[DOCUMENT SECTION start]
We charge at a per 2-6" rate, 7-12" rate x2 and so on, another...we may only plow this one twice, but charge based on 18" it appears. Everyone knows th rates, and no one complains, and they all come back year after year.


----------



## brad96z28 (Aug 21, 2005)

bgingras said:


> We charge at a per 2-6" rate, 7-12" rate x2 and so on, another...we may only plow this one twice, but charge based on 18" it appears. Everyone knows th rates, and no one complains, and they all come back year after year.


Guess Its a good thing they dont know my rates.payup


----------



## Snow Picasso (Dec 15, 2004)

brad96z28 said:


> Guess Its a good thing they dont know my rates.payup


I think you found a LOWBALLER!! I can't believe you would only charge 1 push for a snow like that!! It's going to take you twice as long and it's double the wear and tear!! Your only hurting yourself!!!


----------



## Snow Picasso (Dec 15, 2004)

brad96z28 said:


> probably why I have so many accounts cause i dont take advantage of them.


NO!It's because your the cheapest guy on the block and they know they can take advantage of you!


----------



## bgingras (Jan 16, 2004)

if every estimate you give is accepted, your to LOW, if none are accepted your to HIGH, if you fall somewhere in the middle your doign something right. It's the same with building houses, if you get every job you must be bidding way to low. But I guess if someone is happy making $10 per driveway when we get 18" more power to them.


----------



## brad96z28 (Aug 21, 2005)

Snow Picasso said:


> I think you found a LOWBALLER!! I can't believe you would only charge 1 push for a snow like that!! It's going to take you twice as long and it's double the wear and tear!! Your only hurting yourself!!!


 LOl u guys are smoking to much crack. One push takes me the same amount of time weather it is 6 in or 16. I have no trouble maybe u need some better uquipment. I just charge what is fair there are alot of rip offs around here too.

 rip offs


----------



## brad96z28 (Aug 21, 2005)

Snow Picasso said:


> I think you found a LOWBALLER!! I can't believe you would only charge 1 push for a snow like that!! It's going to take you twice as long and it's double the wear and tear!! Your only hurting yourself!!!


 If u get wear and tear on a one ton pushing a foot of fluffy snow in a driveway ud have to own a dodge or something. jeese. must be another excuse to charge more wear and tear pushing light snow around.

thanks to the rip offs payup laughing all the way to the bank.


----------



## brad96z28 (Aug 21, 2005)

well I made between 100 and 150 an hour yesterday. good to be a lowballer I guess.payup


----------



## iakentdoz (Dec 20, 2005)
[DOCUMENT SECTION end]
[RECORD EXCERPTS start]
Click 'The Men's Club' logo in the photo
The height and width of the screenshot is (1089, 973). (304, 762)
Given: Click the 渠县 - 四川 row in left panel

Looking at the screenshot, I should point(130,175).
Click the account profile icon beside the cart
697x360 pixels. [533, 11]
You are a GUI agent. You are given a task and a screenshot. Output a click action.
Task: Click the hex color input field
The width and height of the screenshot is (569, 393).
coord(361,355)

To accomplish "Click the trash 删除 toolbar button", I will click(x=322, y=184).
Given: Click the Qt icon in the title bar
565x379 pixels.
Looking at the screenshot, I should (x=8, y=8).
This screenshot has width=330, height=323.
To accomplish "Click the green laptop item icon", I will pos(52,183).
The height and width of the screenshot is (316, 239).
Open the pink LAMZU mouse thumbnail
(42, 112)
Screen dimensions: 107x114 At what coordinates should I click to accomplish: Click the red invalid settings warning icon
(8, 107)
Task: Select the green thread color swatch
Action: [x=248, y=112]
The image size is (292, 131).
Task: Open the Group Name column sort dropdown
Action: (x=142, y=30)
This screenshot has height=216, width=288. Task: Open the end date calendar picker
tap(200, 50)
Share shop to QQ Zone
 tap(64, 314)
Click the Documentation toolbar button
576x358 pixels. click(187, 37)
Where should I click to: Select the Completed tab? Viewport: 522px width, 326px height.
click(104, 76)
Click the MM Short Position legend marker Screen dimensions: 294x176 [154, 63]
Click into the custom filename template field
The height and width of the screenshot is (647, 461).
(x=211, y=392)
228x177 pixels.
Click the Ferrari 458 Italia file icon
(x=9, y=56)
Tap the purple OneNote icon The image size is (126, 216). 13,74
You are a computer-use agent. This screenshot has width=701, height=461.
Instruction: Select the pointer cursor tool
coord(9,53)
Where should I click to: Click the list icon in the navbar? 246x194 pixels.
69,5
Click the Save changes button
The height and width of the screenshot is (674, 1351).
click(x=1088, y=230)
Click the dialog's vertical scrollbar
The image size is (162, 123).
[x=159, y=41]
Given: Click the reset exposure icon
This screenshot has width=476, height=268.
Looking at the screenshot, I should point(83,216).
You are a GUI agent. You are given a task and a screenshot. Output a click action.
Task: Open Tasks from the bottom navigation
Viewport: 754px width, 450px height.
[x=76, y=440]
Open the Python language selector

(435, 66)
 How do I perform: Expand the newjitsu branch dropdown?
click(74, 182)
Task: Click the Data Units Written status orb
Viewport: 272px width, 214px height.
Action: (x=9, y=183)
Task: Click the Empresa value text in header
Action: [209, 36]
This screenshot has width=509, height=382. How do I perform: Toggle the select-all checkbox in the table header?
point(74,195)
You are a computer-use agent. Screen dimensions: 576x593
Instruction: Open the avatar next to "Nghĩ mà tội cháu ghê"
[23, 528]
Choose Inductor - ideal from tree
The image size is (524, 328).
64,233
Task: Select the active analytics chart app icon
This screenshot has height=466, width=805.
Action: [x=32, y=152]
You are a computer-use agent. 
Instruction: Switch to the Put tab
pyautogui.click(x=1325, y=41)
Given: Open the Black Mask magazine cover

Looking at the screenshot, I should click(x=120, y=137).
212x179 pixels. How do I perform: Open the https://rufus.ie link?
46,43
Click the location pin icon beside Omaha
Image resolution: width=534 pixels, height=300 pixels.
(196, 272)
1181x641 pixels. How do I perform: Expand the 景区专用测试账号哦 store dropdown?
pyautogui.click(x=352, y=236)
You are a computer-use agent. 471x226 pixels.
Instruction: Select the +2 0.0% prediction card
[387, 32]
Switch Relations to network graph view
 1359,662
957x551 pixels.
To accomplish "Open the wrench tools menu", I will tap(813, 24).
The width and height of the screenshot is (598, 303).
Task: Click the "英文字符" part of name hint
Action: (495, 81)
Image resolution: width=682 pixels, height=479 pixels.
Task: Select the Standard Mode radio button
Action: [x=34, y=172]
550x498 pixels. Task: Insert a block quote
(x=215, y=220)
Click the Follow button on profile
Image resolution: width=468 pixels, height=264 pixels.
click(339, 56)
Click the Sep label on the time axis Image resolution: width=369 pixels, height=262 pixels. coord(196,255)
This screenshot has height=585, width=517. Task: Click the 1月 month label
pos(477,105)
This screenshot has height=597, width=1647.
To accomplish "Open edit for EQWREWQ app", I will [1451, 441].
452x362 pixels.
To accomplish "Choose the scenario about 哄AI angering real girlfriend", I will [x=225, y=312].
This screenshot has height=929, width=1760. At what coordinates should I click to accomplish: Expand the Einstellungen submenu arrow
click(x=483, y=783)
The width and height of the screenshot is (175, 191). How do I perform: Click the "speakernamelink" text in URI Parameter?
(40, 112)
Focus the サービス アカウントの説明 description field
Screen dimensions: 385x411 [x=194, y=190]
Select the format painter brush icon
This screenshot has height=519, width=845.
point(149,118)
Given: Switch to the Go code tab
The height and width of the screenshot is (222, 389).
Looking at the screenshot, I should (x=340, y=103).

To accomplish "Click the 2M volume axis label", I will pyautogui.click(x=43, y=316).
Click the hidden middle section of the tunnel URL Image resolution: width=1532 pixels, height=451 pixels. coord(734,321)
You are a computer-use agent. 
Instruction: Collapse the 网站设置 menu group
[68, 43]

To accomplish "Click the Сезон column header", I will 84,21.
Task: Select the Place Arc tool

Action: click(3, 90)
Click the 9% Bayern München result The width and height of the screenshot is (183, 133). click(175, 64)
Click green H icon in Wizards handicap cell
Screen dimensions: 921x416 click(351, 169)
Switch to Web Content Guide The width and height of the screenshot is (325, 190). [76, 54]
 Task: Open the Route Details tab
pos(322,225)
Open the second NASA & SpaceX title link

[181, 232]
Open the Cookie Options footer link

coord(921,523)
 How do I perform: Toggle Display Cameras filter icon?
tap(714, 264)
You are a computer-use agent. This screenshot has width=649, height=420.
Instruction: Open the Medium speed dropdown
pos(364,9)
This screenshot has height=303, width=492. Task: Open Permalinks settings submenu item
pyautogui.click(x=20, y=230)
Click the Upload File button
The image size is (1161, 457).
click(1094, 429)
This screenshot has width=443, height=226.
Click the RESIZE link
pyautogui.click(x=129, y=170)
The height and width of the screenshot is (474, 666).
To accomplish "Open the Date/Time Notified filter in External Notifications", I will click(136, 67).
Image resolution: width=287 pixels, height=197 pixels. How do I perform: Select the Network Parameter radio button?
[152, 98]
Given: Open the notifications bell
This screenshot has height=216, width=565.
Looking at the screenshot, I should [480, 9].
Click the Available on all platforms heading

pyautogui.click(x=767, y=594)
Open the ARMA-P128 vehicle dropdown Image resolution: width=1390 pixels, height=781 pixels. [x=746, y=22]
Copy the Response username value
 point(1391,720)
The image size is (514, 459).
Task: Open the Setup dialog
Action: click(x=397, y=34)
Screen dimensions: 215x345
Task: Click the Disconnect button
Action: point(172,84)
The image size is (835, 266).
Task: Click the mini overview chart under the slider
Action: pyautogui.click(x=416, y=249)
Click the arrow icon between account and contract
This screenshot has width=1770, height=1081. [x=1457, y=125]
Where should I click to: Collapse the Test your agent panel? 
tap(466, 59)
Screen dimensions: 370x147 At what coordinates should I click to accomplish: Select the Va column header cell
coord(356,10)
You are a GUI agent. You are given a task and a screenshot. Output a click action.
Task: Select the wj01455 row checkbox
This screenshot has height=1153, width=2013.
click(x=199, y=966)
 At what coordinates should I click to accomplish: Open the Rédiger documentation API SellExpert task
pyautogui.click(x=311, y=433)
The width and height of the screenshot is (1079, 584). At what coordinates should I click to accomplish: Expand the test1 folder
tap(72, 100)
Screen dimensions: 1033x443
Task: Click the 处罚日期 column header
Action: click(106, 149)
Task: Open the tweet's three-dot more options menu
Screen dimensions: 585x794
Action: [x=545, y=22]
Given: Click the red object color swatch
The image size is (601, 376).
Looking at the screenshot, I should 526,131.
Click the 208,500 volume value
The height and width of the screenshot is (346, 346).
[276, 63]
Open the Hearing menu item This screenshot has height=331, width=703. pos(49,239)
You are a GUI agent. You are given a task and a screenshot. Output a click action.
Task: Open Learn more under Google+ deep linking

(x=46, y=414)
[RECORD EXCERPTS end]
▸ GIVEN INSTRUCTION:
In the forum thread about snow-plowing rates, how much does brad96z28 say he made per hour the day before his post?

▸ FULL SOLUTION:
Between 100 and 150 an hour.